Lors de la Messe du jeudi saint comme lors de celle célébrée à la fin de la vigile pascale, chaque fois le célébrant, en méditation après la communion, a eu, s'adressant à Jésus-Christ, cette expression malheureuse : Jésus, présent sur cet autel ! prenant acte par cette formule d'une présence locale de Jésus-Christ. Pas davantage qu'aucun des participants il n'a eu un seul instant conscience de « l'énormité » de ce qu'il venait de dire et que vraisemblablement il redit souvent lors des adorations eucharistiques. Presque personne dans l' Eglise d'aujourd'hui n'a encore conscience de cette énormité : comme Zundel l'a redit bien des fois, il n'y a pas de présence locale de Jésus-Christ dans l'Eucharistie.

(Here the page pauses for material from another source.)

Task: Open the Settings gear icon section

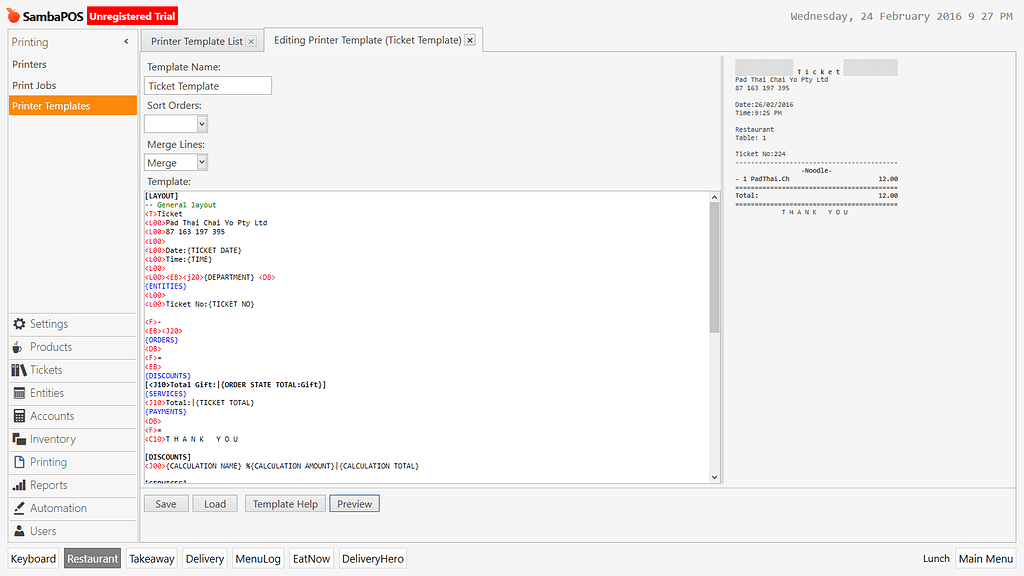Action: [20, 324]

Qu'est-ce à dire ? Cela ne peut pas être développé en quelques mots ou phrases, c'est toute une restauration du culte eucharistique qui est nécessaire pour commencer à sortir de cette énormité qui, sans qu'on en ait pris conscience, nuit considérablement à la foi chrétienne et offre une des raisons majeures pour les athées modernes de la rejeter sans plus ample examen.

Vous êtes plus de cinquante à visiter le site chaque jour. Il m'arrive de me demander à quoi finalement cela peut bien servir si des remises en question fondamentales ne sont pas au moins évoquées ?

Je pense qu'une des « choses » les plus urgentes à faire aujourd'hui dans l'Eglise, est une restauration du sens du mystère de l'Eucharistie. Vous en avez l'essentiel dans les textes « sités » à partir du 16 mars dernier. Vous pouvez prendre acte de cet essentiel simplement en relisant ce qui est imprimé en caractères gras. Cela ne demande pas beaucoup de temps. C'est capital.